WORK REQUIRED >> First find the line with "This screenshot has width=750, height=615." in the entries below, then set down exactly every line through the line with "Given: Click the Загрузка", that line included.

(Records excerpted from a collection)
BEGIN
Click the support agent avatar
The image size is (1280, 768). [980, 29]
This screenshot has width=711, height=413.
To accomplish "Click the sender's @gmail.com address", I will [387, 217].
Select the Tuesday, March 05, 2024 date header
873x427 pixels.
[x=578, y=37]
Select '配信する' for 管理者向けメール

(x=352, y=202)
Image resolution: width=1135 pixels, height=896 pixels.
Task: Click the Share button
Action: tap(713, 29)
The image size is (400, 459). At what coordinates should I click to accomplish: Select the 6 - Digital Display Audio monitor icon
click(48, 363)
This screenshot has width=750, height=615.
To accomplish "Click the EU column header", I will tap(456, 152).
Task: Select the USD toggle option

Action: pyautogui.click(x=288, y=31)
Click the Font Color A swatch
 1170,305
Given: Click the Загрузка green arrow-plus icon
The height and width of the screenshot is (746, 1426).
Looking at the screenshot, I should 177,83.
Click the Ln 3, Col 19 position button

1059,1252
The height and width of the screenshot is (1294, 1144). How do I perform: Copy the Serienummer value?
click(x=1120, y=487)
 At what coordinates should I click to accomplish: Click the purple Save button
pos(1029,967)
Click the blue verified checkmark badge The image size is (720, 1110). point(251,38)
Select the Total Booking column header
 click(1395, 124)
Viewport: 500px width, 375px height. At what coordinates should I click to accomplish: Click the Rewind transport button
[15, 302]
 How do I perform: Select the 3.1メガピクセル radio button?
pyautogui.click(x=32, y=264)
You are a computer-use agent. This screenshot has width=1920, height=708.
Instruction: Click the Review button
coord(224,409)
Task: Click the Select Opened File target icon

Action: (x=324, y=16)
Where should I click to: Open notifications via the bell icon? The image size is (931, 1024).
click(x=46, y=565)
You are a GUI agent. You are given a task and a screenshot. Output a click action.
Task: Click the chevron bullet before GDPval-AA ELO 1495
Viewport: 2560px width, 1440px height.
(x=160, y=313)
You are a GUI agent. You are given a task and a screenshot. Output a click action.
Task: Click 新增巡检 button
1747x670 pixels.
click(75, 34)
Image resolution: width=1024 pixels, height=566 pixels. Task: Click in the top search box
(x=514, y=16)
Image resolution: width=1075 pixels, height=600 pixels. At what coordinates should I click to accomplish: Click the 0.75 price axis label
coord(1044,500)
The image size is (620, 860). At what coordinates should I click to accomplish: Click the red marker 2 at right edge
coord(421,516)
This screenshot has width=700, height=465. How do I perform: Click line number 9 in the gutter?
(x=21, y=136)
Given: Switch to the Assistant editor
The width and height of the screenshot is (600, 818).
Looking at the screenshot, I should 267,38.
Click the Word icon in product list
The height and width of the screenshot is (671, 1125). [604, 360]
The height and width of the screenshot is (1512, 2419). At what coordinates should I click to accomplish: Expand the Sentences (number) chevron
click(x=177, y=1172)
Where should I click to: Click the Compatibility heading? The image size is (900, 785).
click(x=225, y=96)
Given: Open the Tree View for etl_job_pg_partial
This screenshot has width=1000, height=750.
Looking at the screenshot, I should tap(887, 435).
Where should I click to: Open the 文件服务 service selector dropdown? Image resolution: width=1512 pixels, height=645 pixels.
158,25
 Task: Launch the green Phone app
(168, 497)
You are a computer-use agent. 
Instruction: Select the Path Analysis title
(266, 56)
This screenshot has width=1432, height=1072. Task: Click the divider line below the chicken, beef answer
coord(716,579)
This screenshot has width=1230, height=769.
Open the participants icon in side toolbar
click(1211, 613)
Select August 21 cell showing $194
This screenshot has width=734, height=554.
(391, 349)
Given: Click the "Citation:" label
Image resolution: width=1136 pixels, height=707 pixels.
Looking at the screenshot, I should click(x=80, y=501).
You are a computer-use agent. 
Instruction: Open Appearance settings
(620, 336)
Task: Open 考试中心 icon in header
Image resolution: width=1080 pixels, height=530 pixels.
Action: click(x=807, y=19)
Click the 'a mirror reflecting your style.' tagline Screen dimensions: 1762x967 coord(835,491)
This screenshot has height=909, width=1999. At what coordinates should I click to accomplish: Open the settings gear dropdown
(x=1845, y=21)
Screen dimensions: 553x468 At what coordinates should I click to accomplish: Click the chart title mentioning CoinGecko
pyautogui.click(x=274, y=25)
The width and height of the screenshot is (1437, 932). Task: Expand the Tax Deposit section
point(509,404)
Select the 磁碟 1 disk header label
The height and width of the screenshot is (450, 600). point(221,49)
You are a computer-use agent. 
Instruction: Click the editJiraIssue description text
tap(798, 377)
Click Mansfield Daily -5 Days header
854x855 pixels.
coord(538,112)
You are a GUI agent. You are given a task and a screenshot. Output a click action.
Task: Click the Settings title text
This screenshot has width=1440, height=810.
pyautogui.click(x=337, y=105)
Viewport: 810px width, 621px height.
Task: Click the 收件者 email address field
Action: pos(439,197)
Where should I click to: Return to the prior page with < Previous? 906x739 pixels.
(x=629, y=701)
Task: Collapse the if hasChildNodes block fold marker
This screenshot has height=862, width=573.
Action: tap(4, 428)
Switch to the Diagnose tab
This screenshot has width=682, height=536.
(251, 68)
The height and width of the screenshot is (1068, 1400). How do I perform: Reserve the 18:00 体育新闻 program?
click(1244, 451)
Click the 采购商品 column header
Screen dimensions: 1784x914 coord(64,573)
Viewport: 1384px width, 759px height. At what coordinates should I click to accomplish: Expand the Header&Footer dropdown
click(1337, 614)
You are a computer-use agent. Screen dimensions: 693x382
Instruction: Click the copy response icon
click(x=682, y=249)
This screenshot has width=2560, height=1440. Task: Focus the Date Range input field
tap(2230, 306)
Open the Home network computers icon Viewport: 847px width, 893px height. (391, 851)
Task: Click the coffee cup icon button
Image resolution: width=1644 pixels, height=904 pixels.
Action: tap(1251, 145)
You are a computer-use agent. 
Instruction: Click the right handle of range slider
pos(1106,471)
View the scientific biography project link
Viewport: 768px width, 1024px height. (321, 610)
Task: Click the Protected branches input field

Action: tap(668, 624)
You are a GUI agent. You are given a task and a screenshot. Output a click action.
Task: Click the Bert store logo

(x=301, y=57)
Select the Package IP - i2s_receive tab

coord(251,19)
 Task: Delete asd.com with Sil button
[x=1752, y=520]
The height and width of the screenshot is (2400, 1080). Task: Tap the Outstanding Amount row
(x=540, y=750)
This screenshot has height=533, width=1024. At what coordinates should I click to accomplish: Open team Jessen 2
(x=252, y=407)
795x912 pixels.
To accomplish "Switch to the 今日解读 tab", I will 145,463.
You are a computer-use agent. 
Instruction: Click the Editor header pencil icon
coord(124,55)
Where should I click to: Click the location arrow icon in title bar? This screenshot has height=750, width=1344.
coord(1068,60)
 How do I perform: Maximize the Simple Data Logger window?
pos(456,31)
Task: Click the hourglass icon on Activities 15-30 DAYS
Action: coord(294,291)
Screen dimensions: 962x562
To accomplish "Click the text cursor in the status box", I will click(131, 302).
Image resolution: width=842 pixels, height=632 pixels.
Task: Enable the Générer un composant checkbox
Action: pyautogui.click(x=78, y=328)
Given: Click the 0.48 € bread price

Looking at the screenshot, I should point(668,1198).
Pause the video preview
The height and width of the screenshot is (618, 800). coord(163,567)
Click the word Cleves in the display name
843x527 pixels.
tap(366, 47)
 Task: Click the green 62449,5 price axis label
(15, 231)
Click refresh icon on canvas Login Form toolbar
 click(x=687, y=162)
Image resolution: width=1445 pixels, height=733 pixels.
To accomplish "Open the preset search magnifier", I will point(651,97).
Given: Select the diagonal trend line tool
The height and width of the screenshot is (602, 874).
END
SOLUTION FOR THIS EXERCISE >>
This screenshot has width=750, height=615.
To accomplish "Click the EU column header", I will tap(456, 152).
Task: Select the USD toggle option

Action: pyautogui.click(x=288, y=31)
Click the Font Color A swatch
 1170,305
Given: Click the Загрузка green arrow-plus icon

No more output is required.